I’m sorry you had to go through such pain and turmoil and I’m sorry the pain endures. Your not a murderer, though I’m sure that doesn’t make you feel any better. I can’t imagine what it was like to go through that and watch on a day to day basis a love one slip. I hope I never have to know. May God give you the strength to get through this and carry on. I’m sure your grandmother is standing by his side thanking you for helping her and asking God if its neccisary that her family feel so much pain…
I always knew a man of eloquence lurked beneath those facial expressions…
Marc, I’m truly sorry for your loss and for the things you’ve had to experience. I can honestly say I’m not sure I could have handled being part of such a decision. I too would be racked with self-doubt and neagtive thoughts and accusations. It must have been incredibly painful. But as coldie said don’t take it onboard. It does sound like it was the right thing to do. And definitely merciful in the long run. Of course that doesn’t make it any easier though does it?
And you’re right: always feel free to drop us an email if you need to chat, rant or even just send smilies. We may not have ‘spoken’ much but you’re still a friend.
All the best mate. We’ll be here when you come back.
(and feel free to use words when you do)
I read once that those people who survived the Nazi concentration camps often came out with a big burden of guilt. You would have thought that they would have been happy to make it out alive, but in fact they were wracked by guilt at having stayed alive when so many others died. I don’t know why they felt this way. Perhaps it was because they were worried that by staying alive they might have survived at the expense of the others. Or perhaps it was just the sheer weight of the misery around them. But in any case it was kind of a weird psychological anomaly. They were more guilt-wracked over the deaths of their friends and family than were the Nazis who in fact caused all those deaths.
Maybe you’re suffering from something similar. Or maybe not. But my point is this: Human psychology plays tricks on you. You know full well that you and your family did the right thing. You know this because you stuck to the right path even through three weeks of torment. You and your family had to keep making that choice for your grandmother over and over again every day and every hour of those three weeks, and you stuck to it because you knew it was the right thing to do.
So when you feel the guilt, please try to remember the guilt-wracked survivors of the camps. Remember how screwy human psychology can be–it can make you feel horrible guilt even when you know for a certainty that you did the right thing, the humane thing. The guilt isn’t there because you did anything wrong. It’s there because our human psychological make-up is screwy.
If the guilt gets to you too much, see a psychological counselor and have them explain the nature of guilt to you in more detail. Try to learn and understand that there are some cases where you can feel incredible amounts of guilt without ever having done anything wrong.

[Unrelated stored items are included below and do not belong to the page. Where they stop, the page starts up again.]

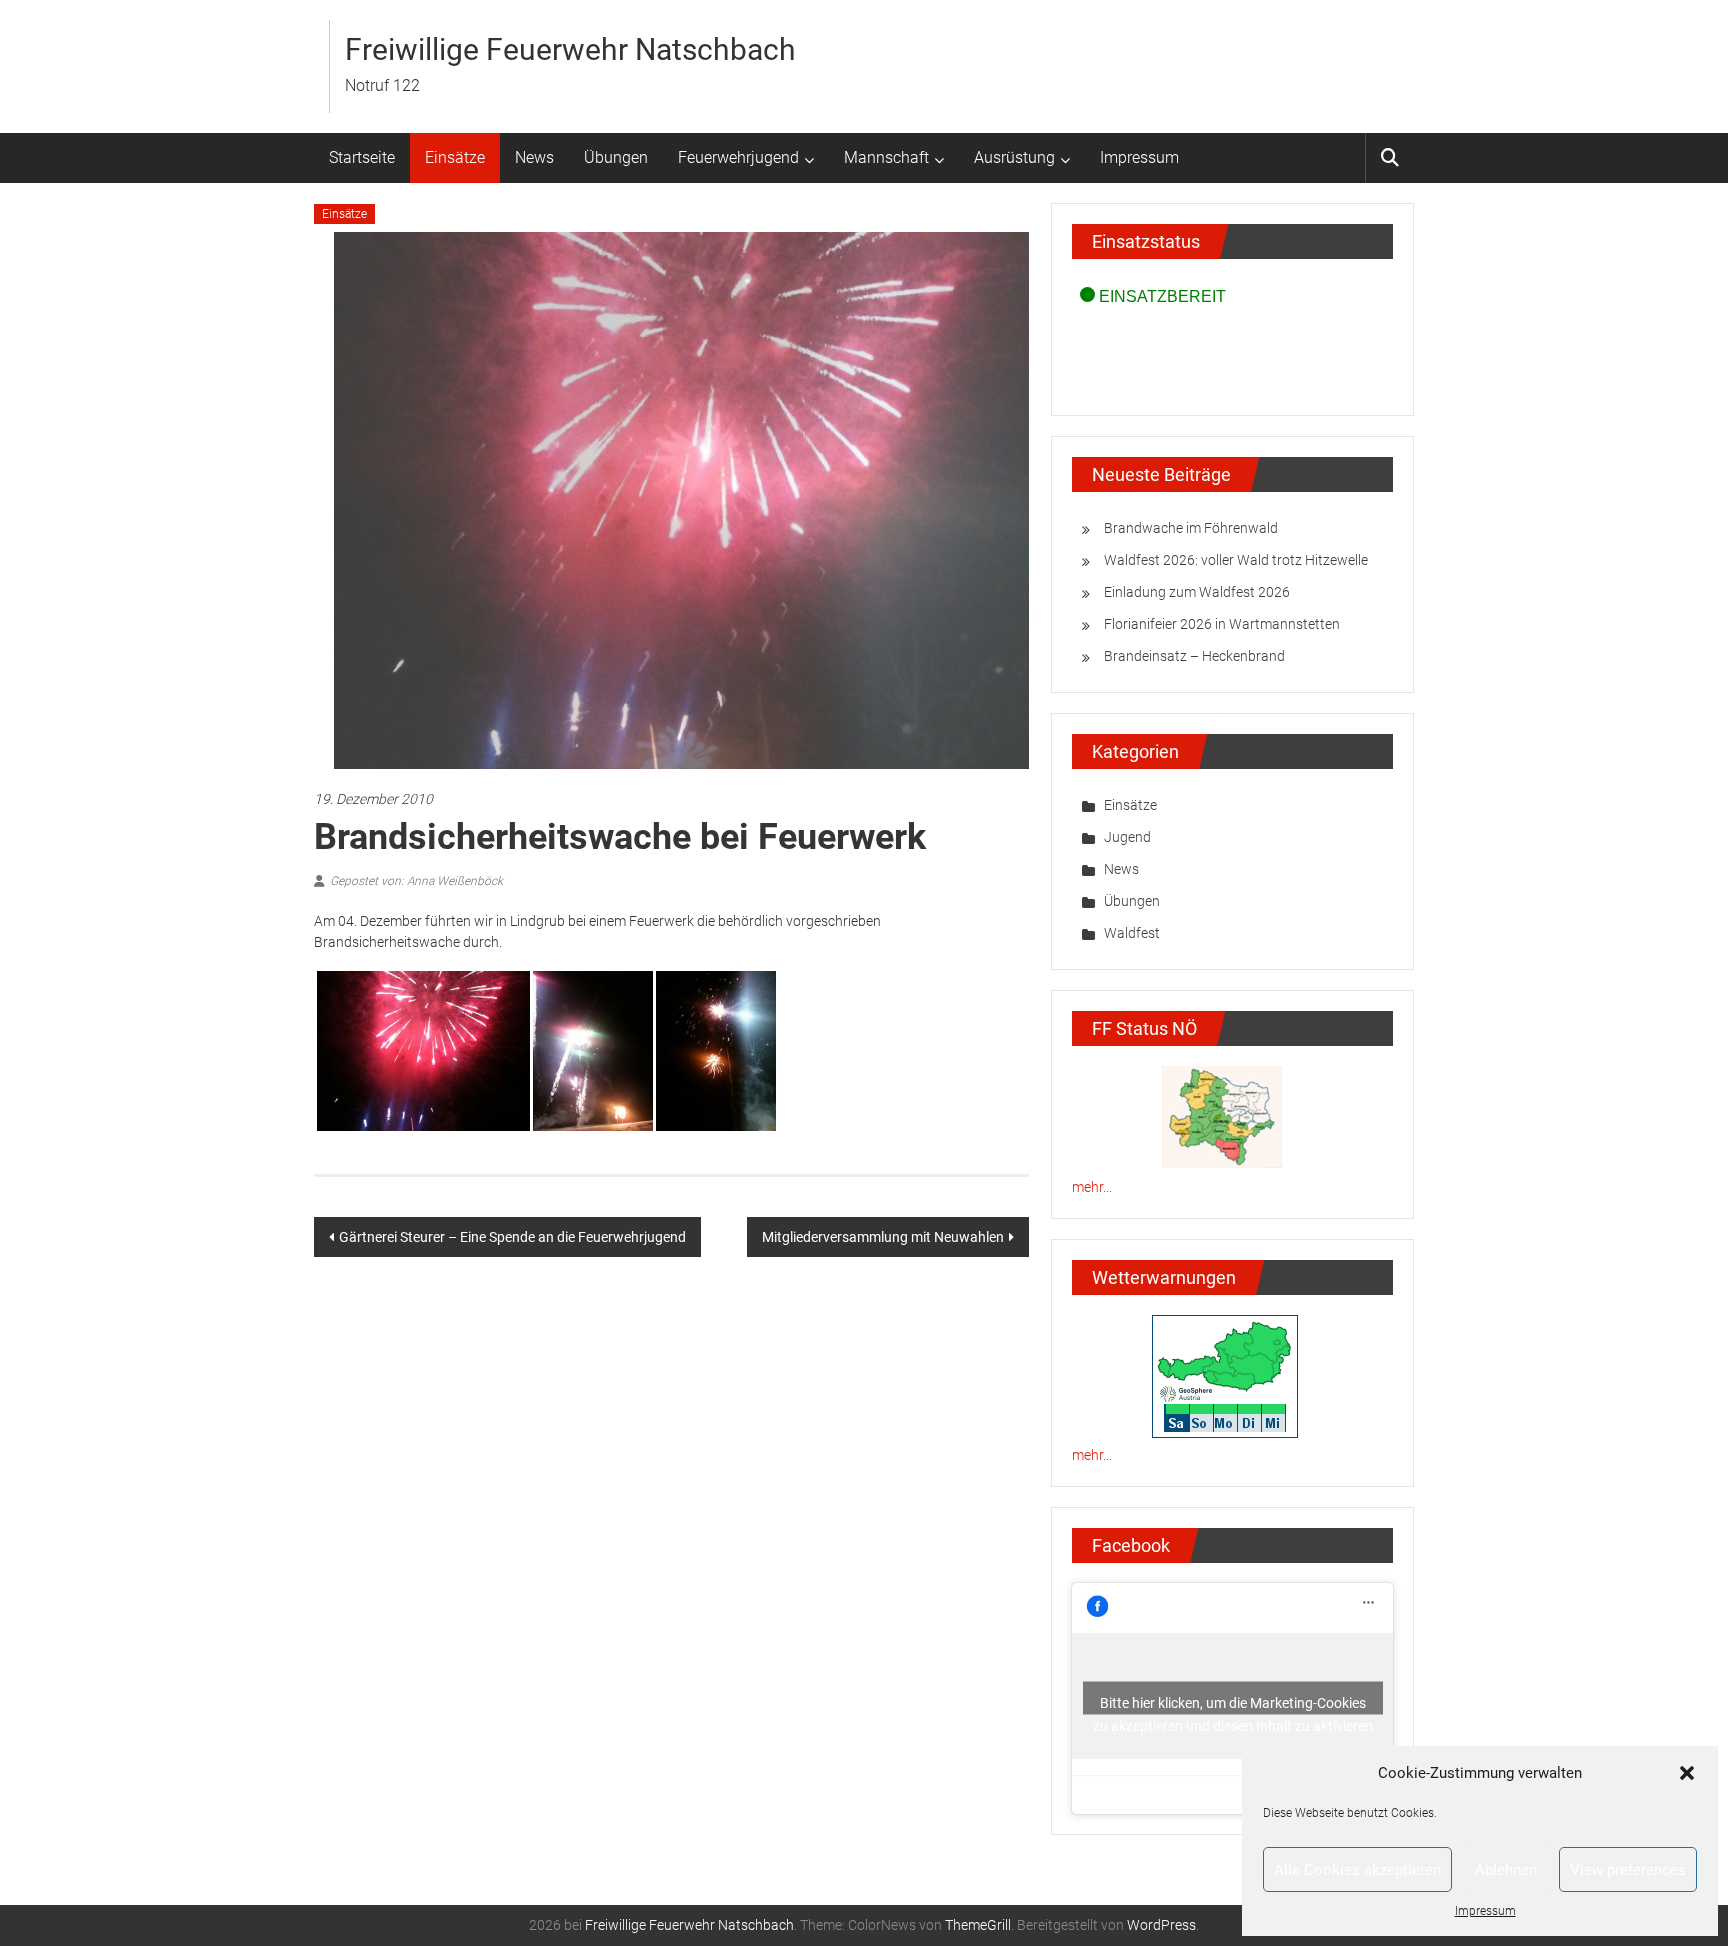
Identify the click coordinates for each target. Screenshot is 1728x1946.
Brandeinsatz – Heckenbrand (1194, 656)
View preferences (1628, 1870)
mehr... (1092, 1187)
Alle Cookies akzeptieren (1357, 1870)
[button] (1687, 1773)
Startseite (362, 157)
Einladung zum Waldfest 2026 (1197, 592)
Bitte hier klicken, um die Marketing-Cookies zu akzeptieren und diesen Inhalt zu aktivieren (1233, 1705)
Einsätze (455, 157)
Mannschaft (886, 157)
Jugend (1127, 837)
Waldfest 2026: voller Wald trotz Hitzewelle (1236, 560)
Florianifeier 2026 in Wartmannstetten (1222, 624)
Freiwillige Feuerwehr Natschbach (570, 49)
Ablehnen (1506, 1870)
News (534, 157)
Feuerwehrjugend (738, 157)
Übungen (616, 157)
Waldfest (1132, 933)
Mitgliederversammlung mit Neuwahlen (883, 1237)
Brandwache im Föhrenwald (1191, 528)
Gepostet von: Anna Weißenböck (416, 881)
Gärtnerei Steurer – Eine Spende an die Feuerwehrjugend (512, 1237)
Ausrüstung (1014, 157)
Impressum (1485, 1911)
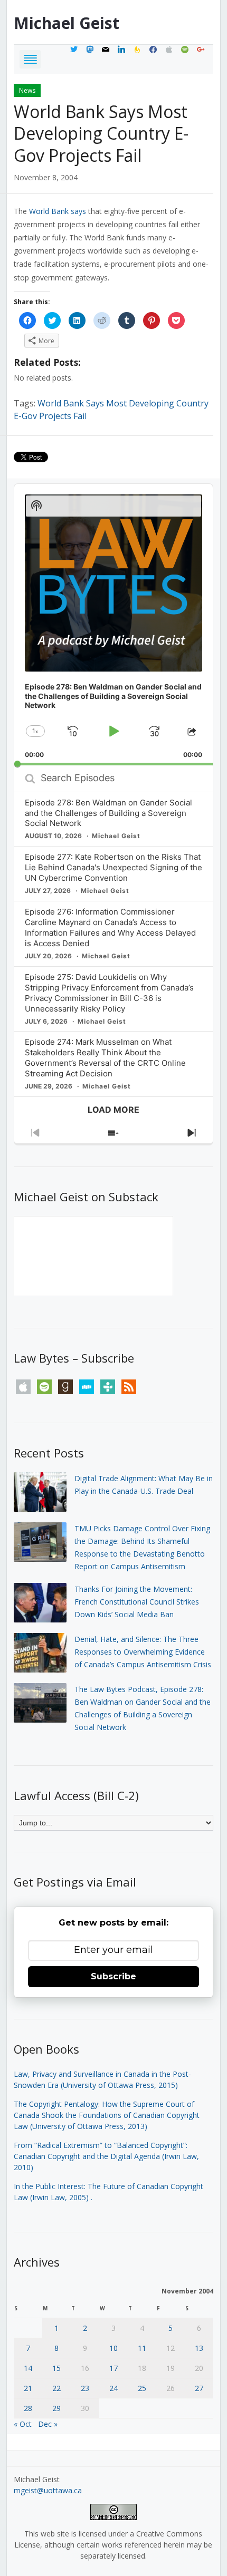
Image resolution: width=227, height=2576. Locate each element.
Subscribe (113, 1976)
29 (56, 2408)
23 (85, 2388)
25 (142, 2388)
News (27, 90)
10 (113, 2348)
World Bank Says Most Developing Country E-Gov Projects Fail (101, 133)
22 (56, 2388)
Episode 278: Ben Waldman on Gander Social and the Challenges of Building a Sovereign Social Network (108, 813)
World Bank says (57, 211)
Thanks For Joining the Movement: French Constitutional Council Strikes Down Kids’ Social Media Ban (136, 1601)
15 (56, 2368)
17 (113, 2368)
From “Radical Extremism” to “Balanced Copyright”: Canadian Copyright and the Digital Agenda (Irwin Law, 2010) (106, 2156)
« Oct (23, 2424)
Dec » (48, 2424)
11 (142, 2348)
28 (28, 2408)
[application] (113, 624)
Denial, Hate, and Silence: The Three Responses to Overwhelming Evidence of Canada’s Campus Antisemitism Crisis (142, 1651)
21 (28, 2388)
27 (199, 2388)
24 (113, 2388)
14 (28, 2368)
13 (199, 2348)
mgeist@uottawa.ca (48, 2490)
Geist (66, 23)
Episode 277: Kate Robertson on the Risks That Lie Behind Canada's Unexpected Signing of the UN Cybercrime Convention (113, 867)
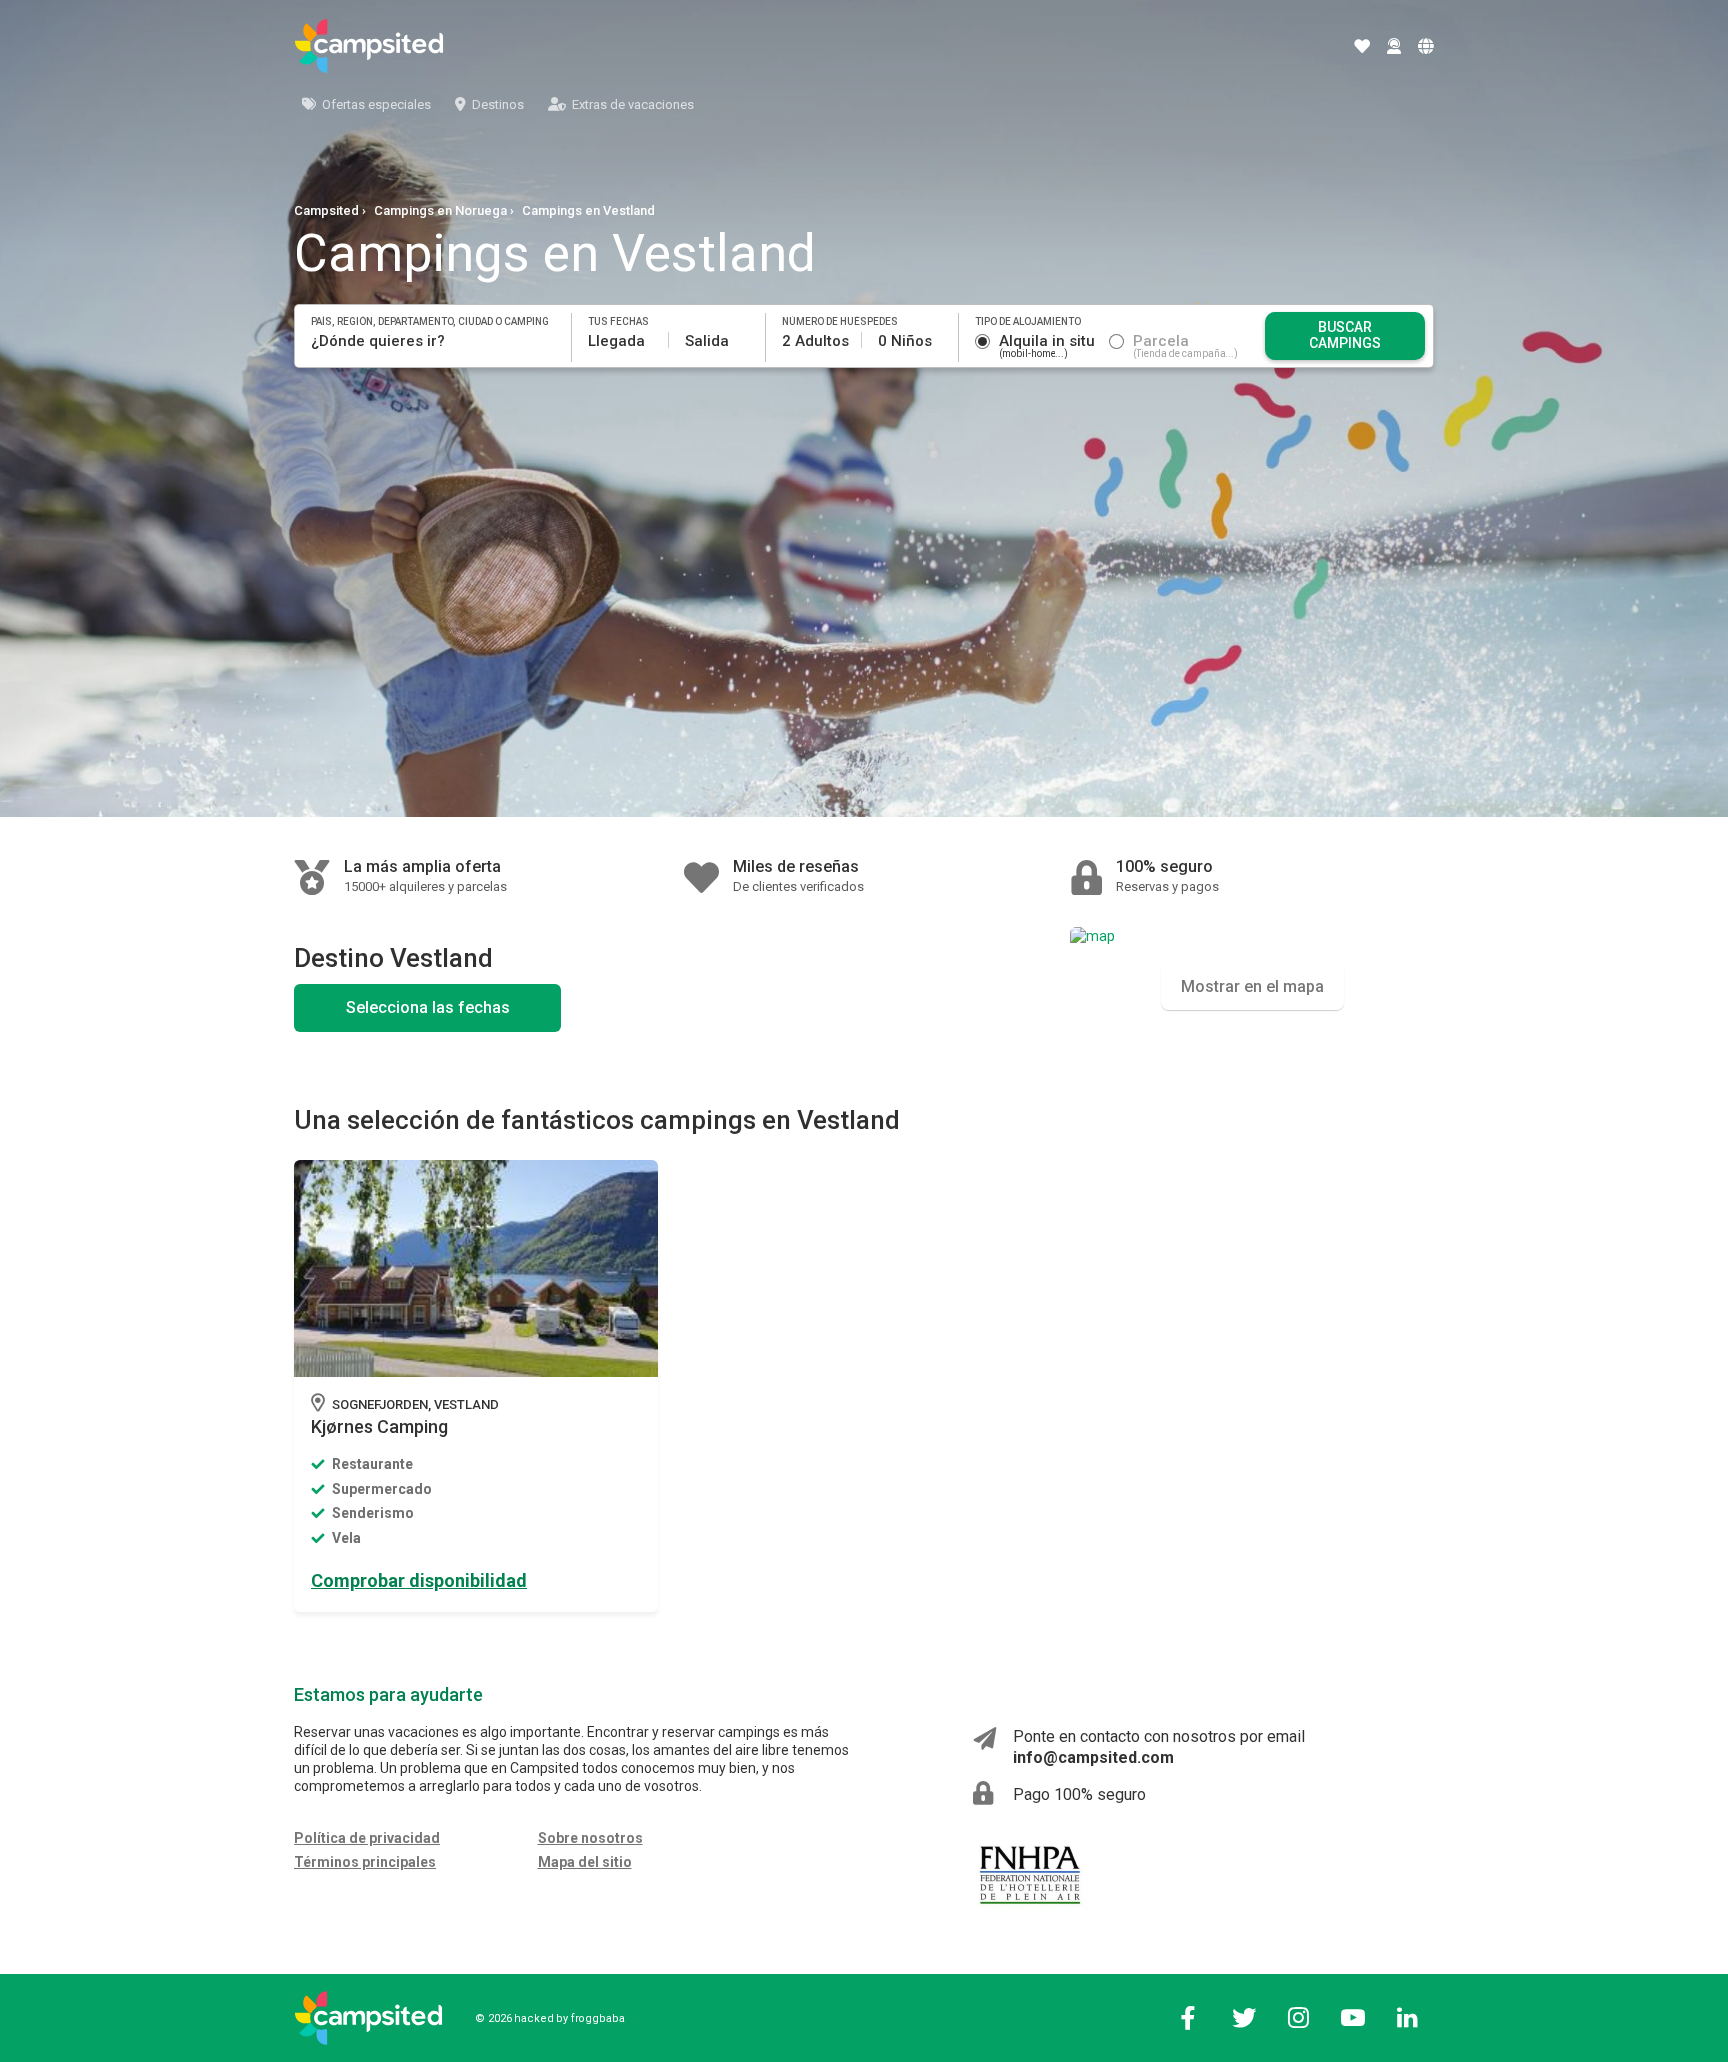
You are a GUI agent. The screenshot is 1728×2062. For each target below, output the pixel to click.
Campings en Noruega (440, 210)
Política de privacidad (367, 1838)
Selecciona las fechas (428, 1007)
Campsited (326, 210)
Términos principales (365, 1862)
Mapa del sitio (585, 1862)
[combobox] (433, 341)
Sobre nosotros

I can’t imagine going through what you went through for those few weeks, it hurts my heart just thinking about it. We’ve never talked much (or smilied much or whatever), but like you said, we are all here for you if you need us. Take care & like sandyr said, try to hold onto the good memories of your grandma, it took my nan 3 years to die of cancer, and she was a shadow of herself before it happened. You still have many recent memories of her as she was. Try to let them comfort you & your grandfather. I know you said that you need words for some things, but words fail me at a time like this.:(:(
i’m proud to know someone (virtually?) that can do what needs to be done, especially when the toll exacted on you is so very terrible. you wouldn’t be the silent bob we know here if this decision did not weigh so heavily on you. you and your family made the right decision. never doubt that. know we are always here to talk to, help if we can. you have many virtual hands reaching out to you.
may your grandmother’s memory be eternal. i will remember you and your family in my prayers.